The hybridization of human and artificial intelligence (AI) emerged as a new form of human-machine collaboration to enhance each other and bring out the greatest potential of both [38]. AI can provide support for human decision-making, or humans can assist the machine learning process to support AI tasks. In our study, combining machine intelligence with human expertise is an appropriate way to maximize the potential of advanced technologies, and with the help of the machine, human readers can perform better diagnoses. The AUC value of the human-machine hybrid systems increased by 14% for reader 1, 23% for reader 2, and 40% for reader 3. The human-machine hybrid system showed improvements in differentiating TETs from lymphomas on CECT, especially for junior radiologists whose experiences were insufficient. The human-machine hybrid system in this study proved this point that a precise diagnosis could be made in the external test data, and the performance was better than radiologists alone. As mentioned above, it can be explained that human diagnoses are influenced by their experience and subjective bias, which can be eliminated by the model to some extent. Moreover, this system could improve the diagnostic skills of junior radiologists by helping them to think and provide real-time feedback. There are limited studies on human-machine hybrid systems [39, 40] and our study made a preliminary attempt. By far as we have acknowledged, this is the first study in combining machine-derived features with human readings for optimizing differential diagnoses of TETs from lymphomas.

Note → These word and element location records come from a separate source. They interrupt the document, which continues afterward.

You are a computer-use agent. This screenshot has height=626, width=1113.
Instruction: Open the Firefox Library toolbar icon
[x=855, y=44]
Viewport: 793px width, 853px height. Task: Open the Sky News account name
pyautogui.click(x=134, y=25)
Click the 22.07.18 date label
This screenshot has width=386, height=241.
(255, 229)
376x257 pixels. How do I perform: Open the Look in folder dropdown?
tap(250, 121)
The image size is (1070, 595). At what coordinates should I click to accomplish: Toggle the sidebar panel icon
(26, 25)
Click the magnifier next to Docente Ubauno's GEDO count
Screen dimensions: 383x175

There were some limitations in our study. Firstly, the study design was retrospective, the nature of this study might introduce selection bias. Secondly, this study had a relatively small sample size, which might influence the robustness and generalizability of the findings. Thirdly, although this study included two institutions, it was conducted in a single geographical area which might limit the applicability of the findings to broader populations. Moreover, the evaluation of some important features such as lymphadenopathy was not considered, although it could be reflected by the diagnoses of radiologists to some extent. Future exploration with a larger sample size and more radiologists involved from multiple centers is needed.

Conclusion

In conclusion, the study demonstrated that our clinico-radiomics model which integrated clinical factors with radiomics features of enhanced CT images, could better differentiate lymphomas from TETs than radiologists. The proposed human-machine hybrid system based on radiologist plus machine intelligence was effective in aiding young radiology residents in achieving improved reading accuracy. It provides a real-time decision tool to reduce bias and mistakes in radiologist diagnosis and enhances the diagnostic confidence of junior radiologists. This attempt may lead to more human-machine hybrid systems being explored in the diagnosis of different diseases and the generalizability and translational research of the human-machine hybrid system will also be further investigated in the clinical assessments with a larger subject pool.